Quick Exit (ESC)

Urgent intervention gets results

What happened?

A complainant’s father was visiting him for an extended period from overseas and purchased private health insurance from an Australian provider for the visit.

Several months after arriving, the father became seriously ill and was twice admitted to hospital, where he was diagnosed with an aggressive form of cancer which needed urgent chemotherapy.

When he went to claim for his hospital admissions and treatment, the insurance provider denied his claim, saying the cancer was due to a pre-existing condition (PEC).

What did we do?

The complainant was distressed as his father could not get the critical treatment he needed, so he contacted our Office.

Understanding the urgency of the situation, our complaints team immediately escalated the complaint to try to get it resolved as quickly as possible. Staff from across the Office collaborated to help and share their expertise.
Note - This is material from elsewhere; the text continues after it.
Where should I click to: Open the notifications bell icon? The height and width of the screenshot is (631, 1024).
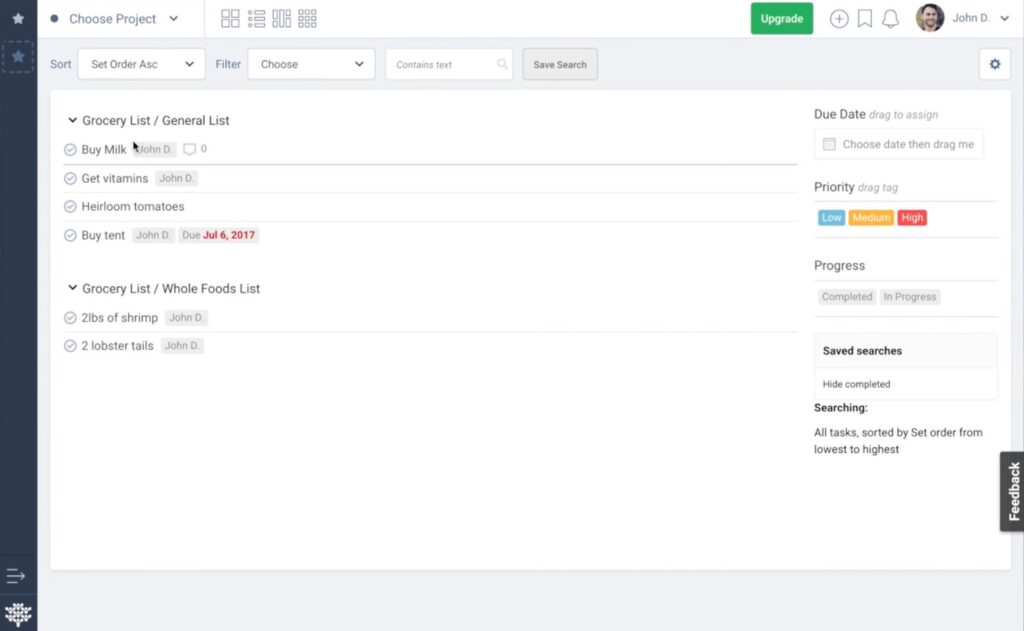click(890, 19)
Further discussion with the complainant revealed that there was a potential issue with the insurer’s process for assessing the PEC – this was communicated to the insurer.

When we did not receive a timely response from the insurer, we contacted them again, reiterating our view that its process for assessing the PEC was potentially flawed.

Outcome of our investigation

The insurer wrote to the complainant the next day, telling him that his father was eligible to receive benefits under his policy. The complainant thanked us and said that he was greatly relieved, as his father could now receive the treatment he urgently needed, and he could also return to work as he had taken time off to care for him.